◆ **EXERCISE DIRECTIONS**
Starting at the line that contains "Viewport: 1344px width, 896px height.", transcribe each line exactly through the end of the data below, and skip any pictures.

[Source data]
>>>>>
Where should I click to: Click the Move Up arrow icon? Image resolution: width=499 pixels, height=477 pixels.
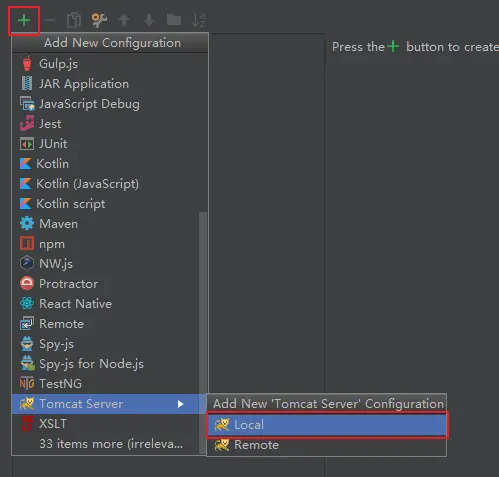[124, 20]
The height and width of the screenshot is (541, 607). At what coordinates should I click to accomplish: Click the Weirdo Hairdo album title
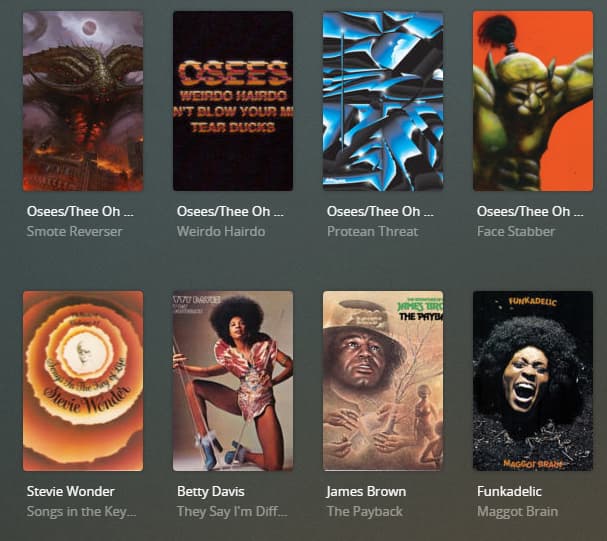pos(221,231)
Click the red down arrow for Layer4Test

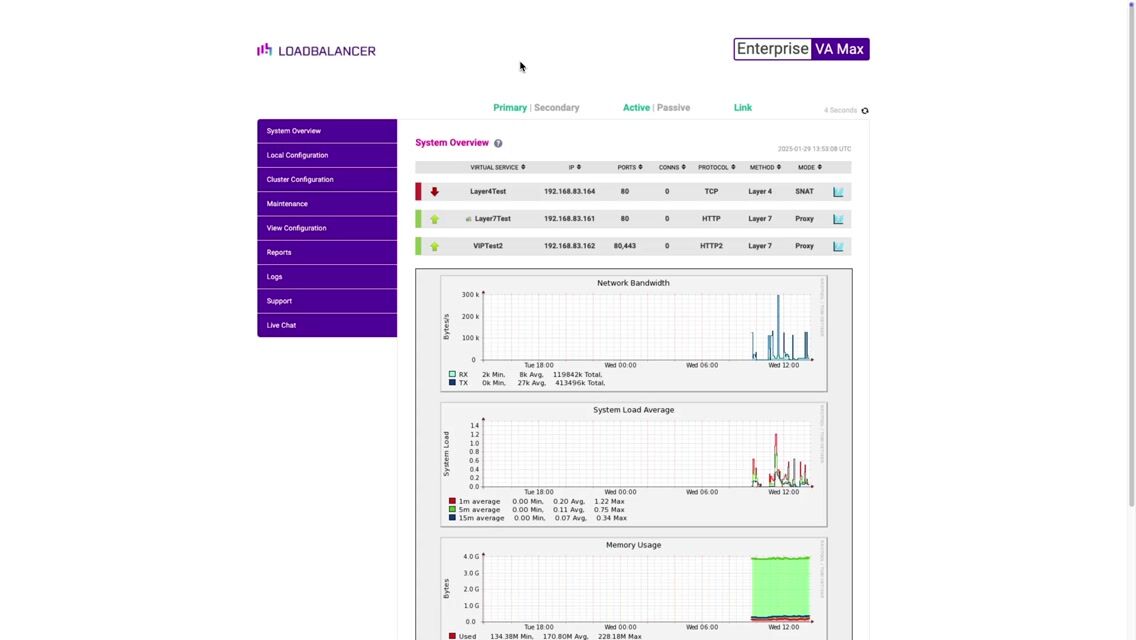point(434,192)
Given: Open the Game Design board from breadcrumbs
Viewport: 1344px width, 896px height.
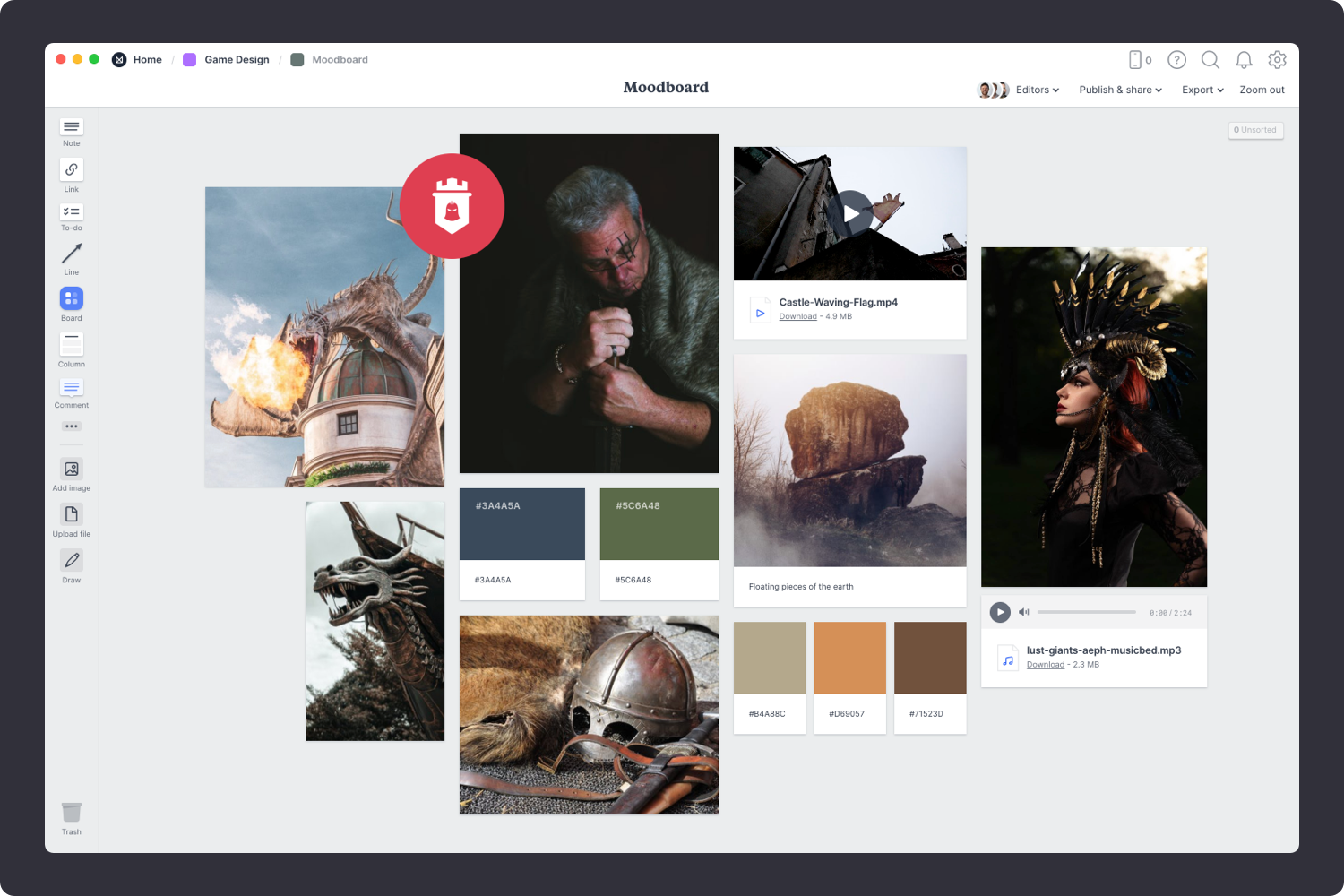Looking at the screenshot, I should tap(237, 59).
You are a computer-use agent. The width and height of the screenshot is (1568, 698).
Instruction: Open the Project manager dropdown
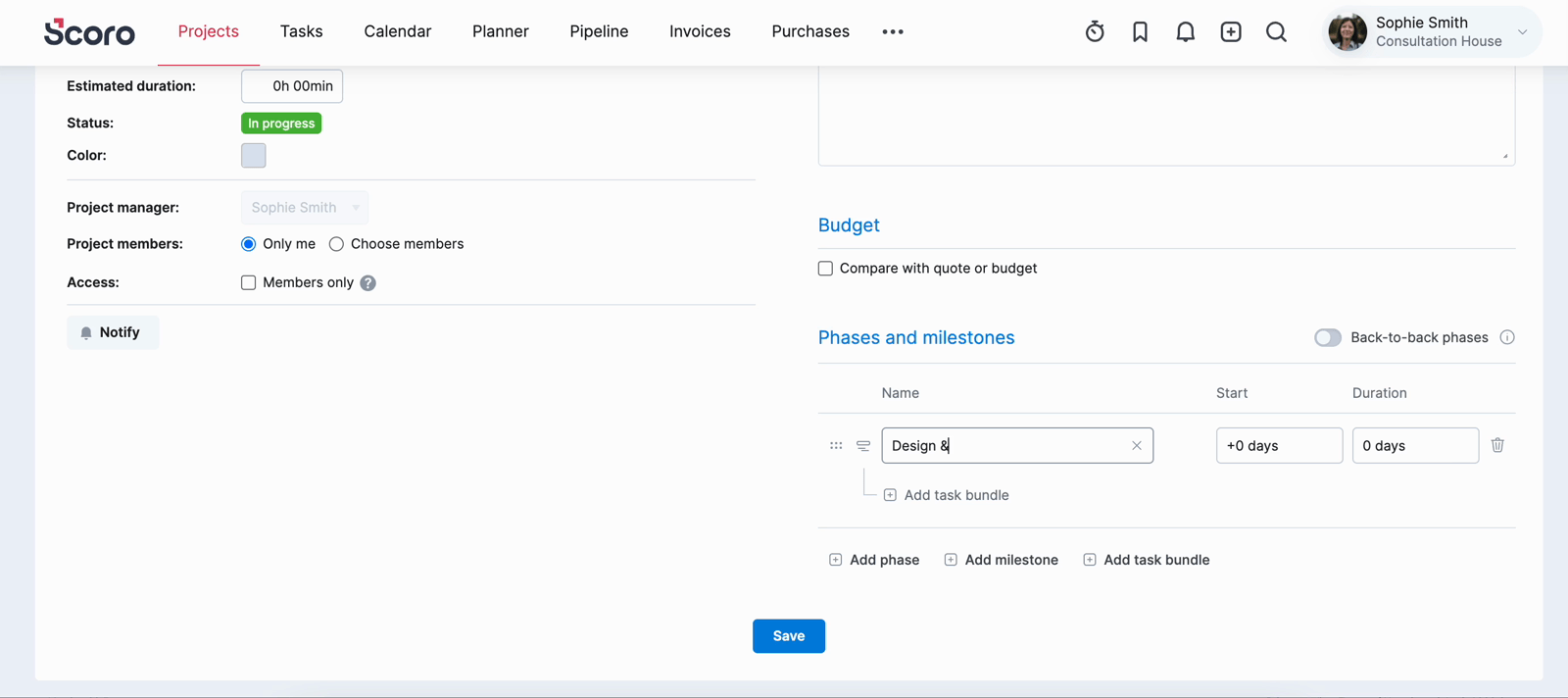tap(304, 208)
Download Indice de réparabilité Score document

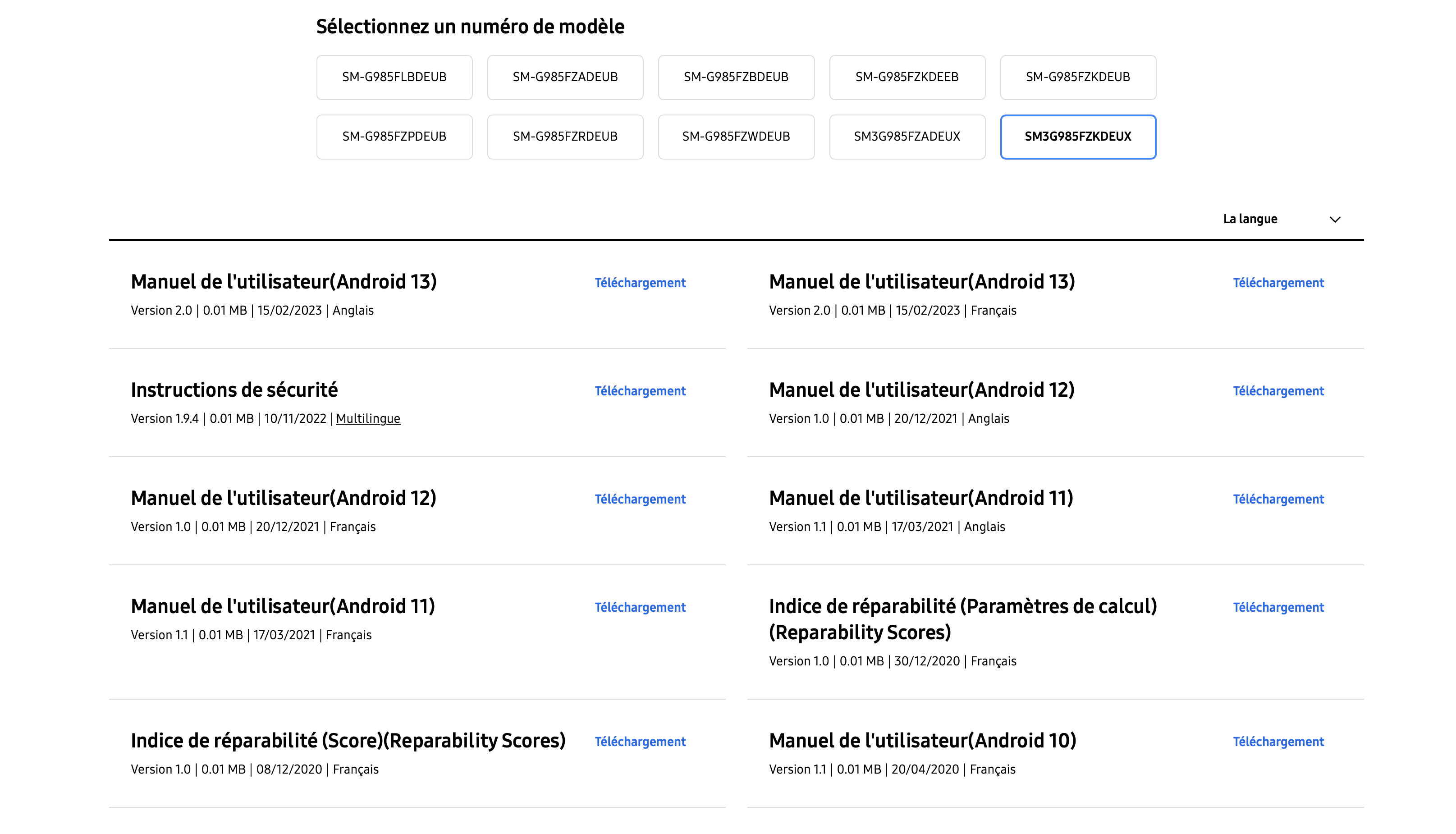click(640, 742)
<<<<<
◆ **OUTPUT OF THE EXERCISE**
Viewport: 1344px width, 896px height.
Looking at the screenshot, I should tap(237, 59).
You are a computer-use agent. The width and height of the screenshot is (1568, 698).
Instruction: Open the Project manager dropdown
tap(304, 208)
Download Indice de réparabilité Score document

click(640, 742)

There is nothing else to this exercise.